What you have to do: Rewrite all of the rows below, substituting "Screenshot size" for every occurrence of "Image resolution" and leaving everything else unchanged.

(Material provided)

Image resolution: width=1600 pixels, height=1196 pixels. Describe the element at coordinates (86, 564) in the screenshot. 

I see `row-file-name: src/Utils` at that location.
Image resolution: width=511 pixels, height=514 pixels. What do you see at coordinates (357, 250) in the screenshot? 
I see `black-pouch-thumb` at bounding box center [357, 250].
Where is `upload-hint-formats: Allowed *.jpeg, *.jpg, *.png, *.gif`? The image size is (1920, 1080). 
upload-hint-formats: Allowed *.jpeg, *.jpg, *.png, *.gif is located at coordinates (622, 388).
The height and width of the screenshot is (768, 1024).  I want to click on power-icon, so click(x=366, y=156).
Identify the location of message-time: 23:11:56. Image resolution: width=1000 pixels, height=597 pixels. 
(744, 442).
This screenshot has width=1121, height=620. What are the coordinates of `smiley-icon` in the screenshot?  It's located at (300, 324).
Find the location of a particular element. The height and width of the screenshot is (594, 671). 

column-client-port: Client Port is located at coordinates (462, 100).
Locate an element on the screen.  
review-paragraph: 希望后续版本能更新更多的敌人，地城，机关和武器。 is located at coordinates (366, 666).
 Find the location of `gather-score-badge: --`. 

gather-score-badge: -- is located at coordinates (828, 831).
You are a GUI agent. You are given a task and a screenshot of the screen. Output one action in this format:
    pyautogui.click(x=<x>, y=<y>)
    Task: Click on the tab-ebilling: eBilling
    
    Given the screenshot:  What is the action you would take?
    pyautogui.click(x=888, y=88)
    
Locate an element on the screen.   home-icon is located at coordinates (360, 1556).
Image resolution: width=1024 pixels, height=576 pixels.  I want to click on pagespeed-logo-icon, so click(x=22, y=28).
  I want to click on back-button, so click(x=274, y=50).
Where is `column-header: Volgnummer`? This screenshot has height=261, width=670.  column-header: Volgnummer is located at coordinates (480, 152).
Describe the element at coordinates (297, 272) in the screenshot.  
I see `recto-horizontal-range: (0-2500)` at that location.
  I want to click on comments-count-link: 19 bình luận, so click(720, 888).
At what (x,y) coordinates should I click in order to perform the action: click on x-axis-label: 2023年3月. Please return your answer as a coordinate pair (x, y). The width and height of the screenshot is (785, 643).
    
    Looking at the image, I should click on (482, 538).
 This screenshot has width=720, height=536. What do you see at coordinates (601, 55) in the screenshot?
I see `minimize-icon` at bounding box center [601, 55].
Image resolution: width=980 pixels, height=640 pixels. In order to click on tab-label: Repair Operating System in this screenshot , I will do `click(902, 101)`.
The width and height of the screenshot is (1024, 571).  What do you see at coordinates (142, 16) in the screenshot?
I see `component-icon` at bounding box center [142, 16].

(End Material provided)

Worked solution:
Screenshot size: width=1600 pixels, height=1196 pixels. Describe the element at coordinates (86, 564) in the screenshot. 

I see `row-file-name: src/Utils` at that location.
Screenshot size: width=511 pixels, height=514 pixels. What do you see at coordinates (357, 250) in the screenshot? 
I see `black-pouch-thumb` at bounding box center [357, 250].
Where is `upload-hint-formats: Allowed *.jpeg, *.jpg, *.png, *.gif`? The image size is (1920, 1080). 
upload-hint-formats: Allowed *.jpeg, *.jpg, *.png, *.gif is located at coordinates (622, 388).
The height and width of the screenshot is (768, 1024).  I want to click on power-icon, so click(x=366, y=156).
Identify the location of message-time: 23:11:56. Screenshot size: width=1000 pixels, height=597 pixels. 
(744, 442).
This screenshot has width=1121, height=620. What are the coordinates of `smiley-icon` in the screenshot?  It's located at (300, 324).
Find the location of a particular element. The height and width of the screenshot is (594, 671). 

column-client-port: Client Port is located at coordinates (462, 100).
Locate an element on the screen.  
review-paragraph: 希望后续版本能更新更多的敌人，地城，机关和武器。 is located at coordinates (366, 666).
 Find the location of `gather-score-badge: --`. 

gather-score-badge: -- is located at coordinates (828, 831).
You are a GUI agent. You are given a task and a screenshot of the screen. Output one action in this format:
    pyautogui.click(x=<x>, y=<y>)
    Task: Click on the tab-ebilling: eBilling
    
    Given the screenshot:  What is the action you would take?
    pyautogui.click(x=888, y=88)
    
Locate an element on the screen.   home-icon is located at coordinates (360, 1556).
Screenshot size: width=1024 pixels, height=576 pixels.  I want to click on pagespeed-logo-icon, so click(x=22, y=28).
  I want to click on back-button, so click(x=274, y=50).
Where is `column-header: Volgnummer`? This screenshot has height=261, width=670.  column-header: Volgnummer is located at coordinates (480, 152).
Describe the element at coordinates (297, 272) in the screenshot.  
I see `recto-horizontal-range: (0-2500)` at that location.
  I want to click on comments-count-link: 19 bình luận, so click(720, 888).
At what (x,y) coordinates should I click in order to perform the action: click on x-axis-label: 2023年3月. Please return your answer as a coordinate pair (x, y). The width and height of the screenshot is (785, 643).
    
    Looking at the image, I should click on (482, 538).
 This screenshot has width=720, height=536. What do you see at coordinates (601, 55) in the screenshot?
I see `minimize-icon` at bounding box center [601, 55].
Screenshot size: width=980 pixels, height=640 pixels. In order to click on tab-label: Repair Operating System in this screenshot , I will do `click(902, 101)`.
The width and height of the screenshot is (1024, 571).  What do you see at coordinates (142, 16) in the screenshot?
I see `component-icon` at bounding box center [142, 16].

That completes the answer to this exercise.